= Beginning of Section =

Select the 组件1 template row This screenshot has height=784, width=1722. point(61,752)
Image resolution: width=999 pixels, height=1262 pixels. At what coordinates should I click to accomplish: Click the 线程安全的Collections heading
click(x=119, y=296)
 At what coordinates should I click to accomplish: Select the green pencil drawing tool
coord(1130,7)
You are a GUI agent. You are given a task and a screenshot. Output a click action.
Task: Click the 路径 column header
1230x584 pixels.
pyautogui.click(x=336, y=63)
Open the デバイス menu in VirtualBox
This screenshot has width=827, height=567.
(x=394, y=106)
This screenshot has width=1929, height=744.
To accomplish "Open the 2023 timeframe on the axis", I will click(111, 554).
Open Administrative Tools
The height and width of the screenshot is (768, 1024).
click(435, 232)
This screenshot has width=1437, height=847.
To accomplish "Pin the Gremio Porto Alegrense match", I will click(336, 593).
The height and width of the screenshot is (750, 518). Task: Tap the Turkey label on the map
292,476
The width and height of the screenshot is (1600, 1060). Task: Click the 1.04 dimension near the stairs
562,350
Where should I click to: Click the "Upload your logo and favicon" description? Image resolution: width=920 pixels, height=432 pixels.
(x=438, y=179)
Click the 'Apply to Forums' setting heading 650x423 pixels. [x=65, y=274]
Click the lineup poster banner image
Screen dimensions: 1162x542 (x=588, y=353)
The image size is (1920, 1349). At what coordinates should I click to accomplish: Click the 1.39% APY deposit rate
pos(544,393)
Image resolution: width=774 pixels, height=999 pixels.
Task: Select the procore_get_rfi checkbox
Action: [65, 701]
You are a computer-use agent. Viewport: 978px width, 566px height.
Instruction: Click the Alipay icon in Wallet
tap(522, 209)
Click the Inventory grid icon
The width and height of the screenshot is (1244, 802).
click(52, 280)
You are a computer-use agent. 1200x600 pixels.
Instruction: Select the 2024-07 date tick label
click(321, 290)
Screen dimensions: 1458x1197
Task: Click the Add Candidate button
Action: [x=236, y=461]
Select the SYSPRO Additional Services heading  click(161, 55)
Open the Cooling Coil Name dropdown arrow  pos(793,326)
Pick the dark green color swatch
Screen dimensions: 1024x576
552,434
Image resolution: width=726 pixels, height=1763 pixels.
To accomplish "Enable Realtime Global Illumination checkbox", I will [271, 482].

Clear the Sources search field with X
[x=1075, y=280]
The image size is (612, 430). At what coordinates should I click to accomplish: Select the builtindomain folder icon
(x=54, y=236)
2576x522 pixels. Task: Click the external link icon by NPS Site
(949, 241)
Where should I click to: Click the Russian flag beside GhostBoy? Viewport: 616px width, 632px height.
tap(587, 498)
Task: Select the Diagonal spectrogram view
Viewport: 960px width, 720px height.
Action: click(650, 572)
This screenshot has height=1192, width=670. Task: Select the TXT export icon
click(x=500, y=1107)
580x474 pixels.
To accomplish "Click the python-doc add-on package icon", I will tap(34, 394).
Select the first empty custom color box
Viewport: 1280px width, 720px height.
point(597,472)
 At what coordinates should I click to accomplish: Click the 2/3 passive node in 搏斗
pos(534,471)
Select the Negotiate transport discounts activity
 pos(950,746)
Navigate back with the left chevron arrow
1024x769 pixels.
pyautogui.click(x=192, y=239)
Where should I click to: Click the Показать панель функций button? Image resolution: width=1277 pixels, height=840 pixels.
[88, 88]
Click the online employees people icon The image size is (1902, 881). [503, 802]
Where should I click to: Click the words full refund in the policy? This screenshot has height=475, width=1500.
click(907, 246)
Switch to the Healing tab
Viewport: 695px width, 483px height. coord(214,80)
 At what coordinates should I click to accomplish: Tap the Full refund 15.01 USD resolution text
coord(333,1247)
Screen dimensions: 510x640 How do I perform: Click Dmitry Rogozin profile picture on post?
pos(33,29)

= End of Section =

§ TASK TO COMPLETE:
Tell how many lines of the listing include the word "agent"; the number alone is the answer.

§ RESPONSE BOX:
3